Set problem ▸ Copy the listing below word for word, from the line that contains "The image size is (638, 500)." through the end of the listing, including both ends. Omit the pictures from your copy.

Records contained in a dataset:
-.-.-

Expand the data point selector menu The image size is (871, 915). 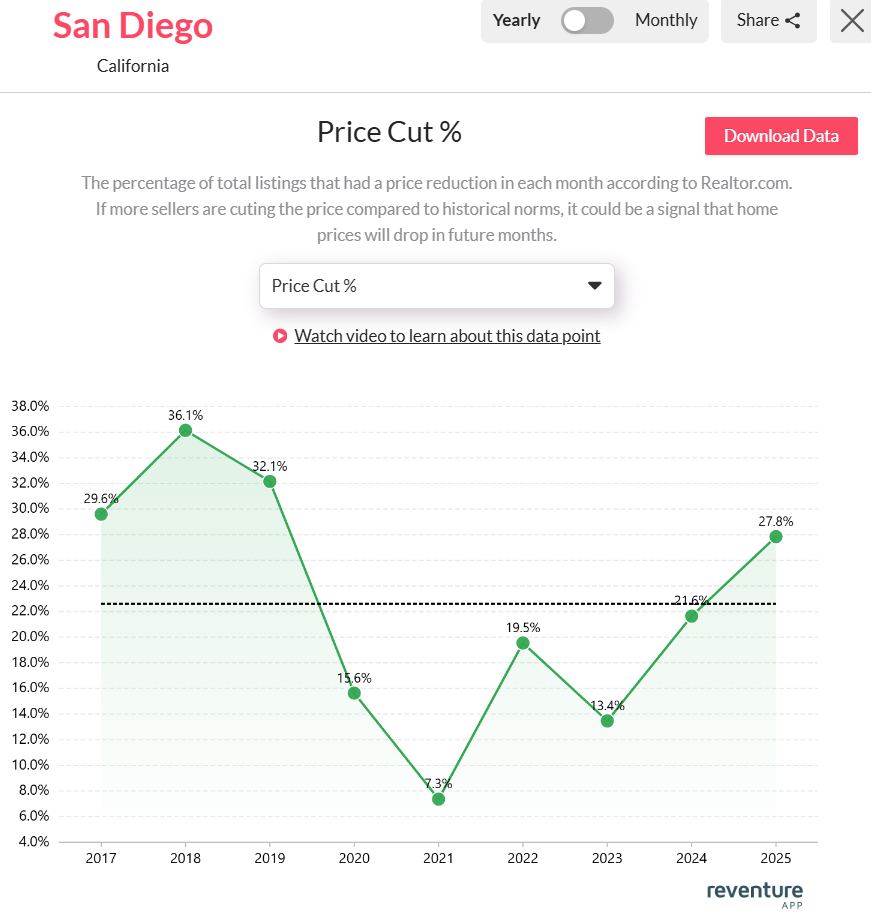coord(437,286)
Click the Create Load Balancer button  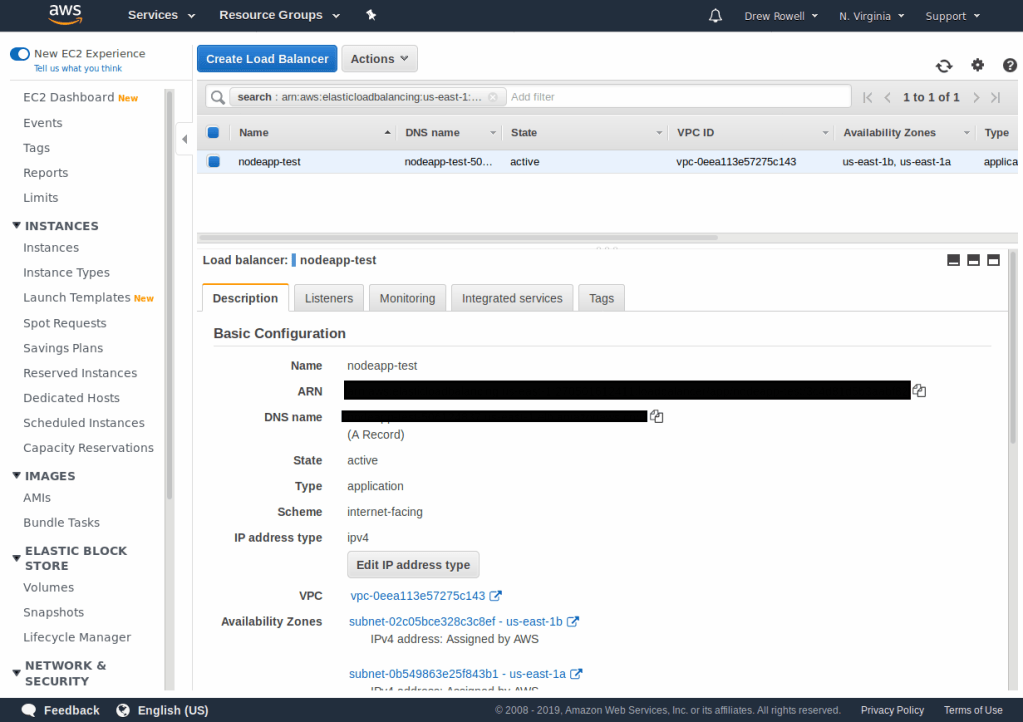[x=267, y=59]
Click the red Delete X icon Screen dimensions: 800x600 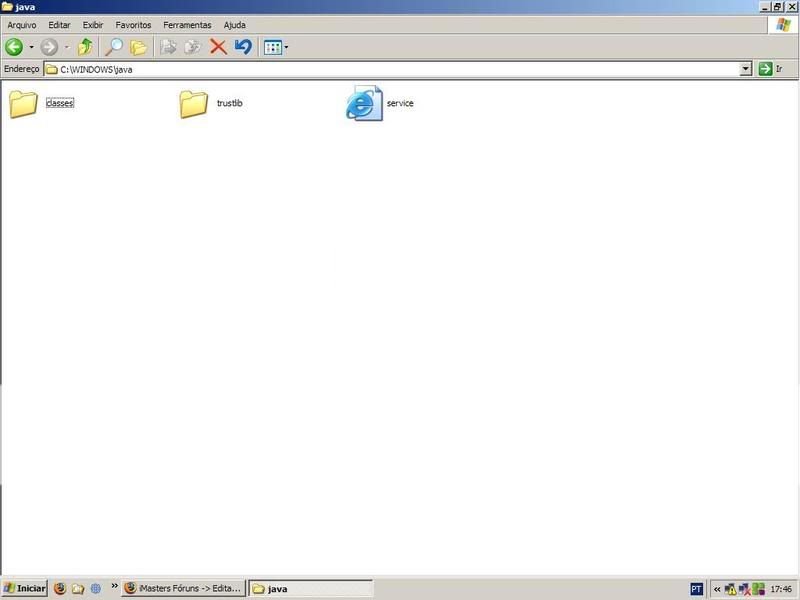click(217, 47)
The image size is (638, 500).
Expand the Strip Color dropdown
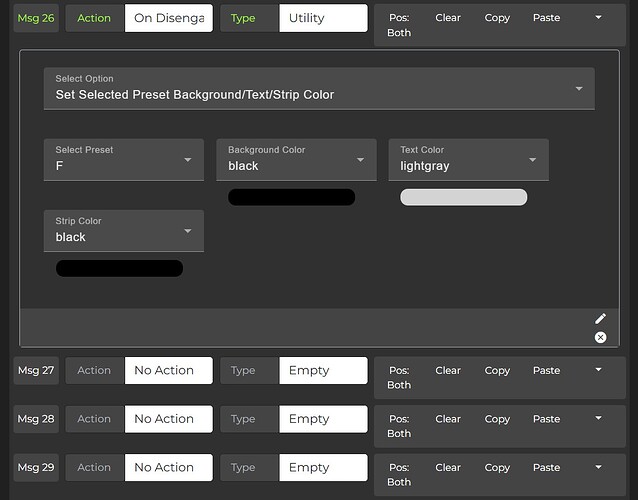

-.-.-

The reply ▸
The image size is (638, 500).
Expand the Strip Color dropdown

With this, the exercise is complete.